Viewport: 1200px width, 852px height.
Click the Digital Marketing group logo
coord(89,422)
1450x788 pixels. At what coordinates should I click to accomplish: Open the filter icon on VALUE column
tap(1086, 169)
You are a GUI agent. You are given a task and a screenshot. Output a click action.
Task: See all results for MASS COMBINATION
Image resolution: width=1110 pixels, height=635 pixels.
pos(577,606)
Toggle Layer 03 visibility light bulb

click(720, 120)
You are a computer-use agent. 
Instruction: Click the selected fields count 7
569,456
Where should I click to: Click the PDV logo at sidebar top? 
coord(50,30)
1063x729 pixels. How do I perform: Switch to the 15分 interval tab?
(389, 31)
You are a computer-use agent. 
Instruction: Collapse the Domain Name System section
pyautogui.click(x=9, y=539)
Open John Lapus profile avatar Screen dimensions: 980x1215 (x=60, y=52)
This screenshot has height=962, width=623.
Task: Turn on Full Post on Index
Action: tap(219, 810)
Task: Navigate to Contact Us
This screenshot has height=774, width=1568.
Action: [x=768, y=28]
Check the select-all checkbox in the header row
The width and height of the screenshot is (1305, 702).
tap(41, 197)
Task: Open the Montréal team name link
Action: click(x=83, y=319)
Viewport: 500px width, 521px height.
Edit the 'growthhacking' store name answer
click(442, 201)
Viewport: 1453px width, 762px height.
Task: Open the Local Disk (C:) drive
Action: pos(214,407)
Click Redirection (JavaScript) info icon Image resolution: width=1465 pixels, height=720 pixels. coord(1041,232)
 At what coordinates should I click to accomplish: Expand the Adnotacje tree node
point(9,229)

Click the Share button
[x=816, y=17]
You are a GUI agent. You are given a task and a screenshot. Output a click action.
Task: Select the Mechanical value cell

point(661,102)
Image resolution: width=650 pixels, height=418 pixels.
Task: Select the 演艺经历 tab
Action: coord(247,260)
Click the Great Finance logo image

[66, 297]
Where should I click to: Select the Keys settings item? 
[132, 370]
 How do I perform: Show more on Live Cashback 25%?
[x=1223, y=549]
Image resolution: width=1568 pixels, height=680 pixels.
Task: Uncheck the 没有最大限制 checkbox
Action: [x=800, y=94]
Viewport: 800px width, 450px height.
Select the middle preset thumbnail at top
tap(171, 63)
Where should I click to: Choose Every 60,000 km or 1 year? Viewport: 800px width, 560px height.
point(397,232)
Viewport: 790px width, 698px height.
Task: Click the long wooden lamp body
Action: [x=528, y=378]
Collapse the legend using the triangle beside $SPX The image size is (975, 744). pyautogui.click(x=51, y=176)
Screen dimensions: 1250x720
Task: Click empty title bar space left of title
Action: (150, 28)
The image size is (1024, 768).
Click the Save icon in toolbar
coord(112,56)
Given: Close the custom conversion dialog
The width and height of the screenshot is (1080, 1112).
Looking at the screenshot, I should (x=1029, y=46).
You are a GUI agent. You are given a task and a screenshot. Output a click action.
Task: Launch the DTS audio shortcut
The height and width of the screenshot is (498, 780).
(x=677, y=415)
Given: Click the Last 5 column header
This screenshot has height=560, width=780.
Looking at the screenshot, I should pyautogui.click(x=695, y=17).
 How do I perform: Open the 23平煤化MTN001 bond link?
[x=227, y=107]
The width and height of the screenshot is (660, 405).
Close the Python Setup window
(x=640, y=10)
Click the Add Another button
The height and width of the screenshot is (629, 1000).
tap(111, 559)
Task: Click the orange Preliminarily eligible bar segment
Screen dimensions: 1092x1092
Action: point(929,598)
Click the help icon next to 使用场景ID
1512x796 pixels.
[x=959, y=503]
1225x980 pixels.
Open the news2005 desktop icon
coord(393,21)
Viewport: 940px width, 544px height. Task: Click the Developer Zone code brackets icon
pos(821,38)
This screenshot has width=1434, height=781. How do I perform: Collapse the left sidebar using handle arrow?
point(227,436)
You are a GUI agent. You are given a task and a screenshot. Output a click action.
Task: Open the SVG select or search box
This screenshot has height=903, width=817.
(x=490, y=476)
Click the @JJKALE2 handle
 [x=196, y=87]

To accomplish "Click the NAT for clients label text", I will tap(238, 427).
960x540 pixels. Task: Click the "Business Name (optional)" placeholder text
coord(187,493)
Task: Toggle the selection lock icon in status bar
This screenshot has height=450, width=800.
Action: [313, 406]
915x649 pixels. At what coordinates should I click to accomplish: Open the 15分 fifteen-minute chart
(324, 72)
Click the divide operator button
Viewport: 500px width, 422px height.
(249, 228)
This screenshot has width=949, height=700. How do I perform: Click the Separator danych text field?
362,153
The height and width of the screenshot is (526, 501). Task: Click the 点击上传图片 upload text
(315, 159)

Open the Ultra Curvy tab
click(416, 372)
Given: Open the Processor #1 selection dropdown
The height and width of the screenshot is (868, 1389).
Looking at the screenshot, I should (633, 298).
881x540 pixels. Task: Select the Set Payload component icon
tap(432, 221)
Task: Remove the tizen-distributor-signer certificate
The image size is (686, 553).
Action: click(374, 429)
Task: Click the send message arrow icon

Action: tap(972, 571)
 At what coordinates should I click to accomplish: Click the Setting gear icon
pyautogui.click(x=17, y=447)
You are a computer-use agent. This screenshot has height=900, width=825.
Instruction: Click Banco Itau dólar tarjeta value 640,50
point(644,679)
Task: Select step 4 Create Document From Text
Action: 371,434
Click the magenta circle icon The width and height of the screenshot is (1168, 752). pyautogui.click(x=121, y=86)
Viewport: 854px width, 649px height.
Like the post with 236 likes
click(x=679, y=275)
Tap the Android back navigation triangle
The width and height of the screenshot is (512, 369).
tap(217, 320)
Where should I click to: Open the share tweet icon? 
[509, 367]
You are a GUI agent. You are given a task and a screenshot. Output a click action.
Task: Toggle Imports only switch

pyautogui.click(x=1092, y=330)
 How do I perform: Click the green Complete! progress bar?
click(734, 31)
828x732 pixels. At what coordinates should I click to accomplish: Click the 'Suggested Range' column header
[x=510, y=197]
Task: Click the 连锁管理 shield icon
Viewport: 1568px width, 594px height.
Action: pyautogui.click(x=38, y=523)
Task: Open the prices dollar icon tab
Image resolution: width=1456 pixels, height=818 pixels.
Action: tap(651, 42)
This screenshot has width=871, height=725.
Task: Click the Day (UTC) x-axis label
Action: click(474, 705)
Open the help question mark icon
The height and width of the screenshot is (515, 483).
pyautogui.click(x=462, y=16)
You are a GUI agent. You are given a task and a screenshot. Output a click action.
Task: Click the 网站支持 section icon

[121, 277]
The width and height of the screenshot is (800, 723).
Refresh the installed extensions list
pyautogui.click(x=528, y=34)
-*-*-
YOUR ASSIGNMENT |
From the data above, return every line from the line that has "Where should I click to: Open" up to and including the line that has "Task: Open the prices dollar icon tab", exactly.

YOUR SOLUTION |
Where should I click to: Open the share tweet icon? 
[509, 367]
You are a GUI agent. You are given a task and a screenshot. Output a click action.
Task: Toggle Imports only switch

pyautogui.click(x=1092, y=330)
 How do I perform: Click the green Complete! progress bar?
click(734, 31)
828x732 pixels. At what coordinates should I click to accomplish: Click the 'Suggested Range' column header
[x=510, y=197]
Task: Click the 连锁管理 shield icon
Viewport: 1568px width, 594px height.
Action: pyautogui.click(x=38, y=523)
Task: Open the prices dollar icon tab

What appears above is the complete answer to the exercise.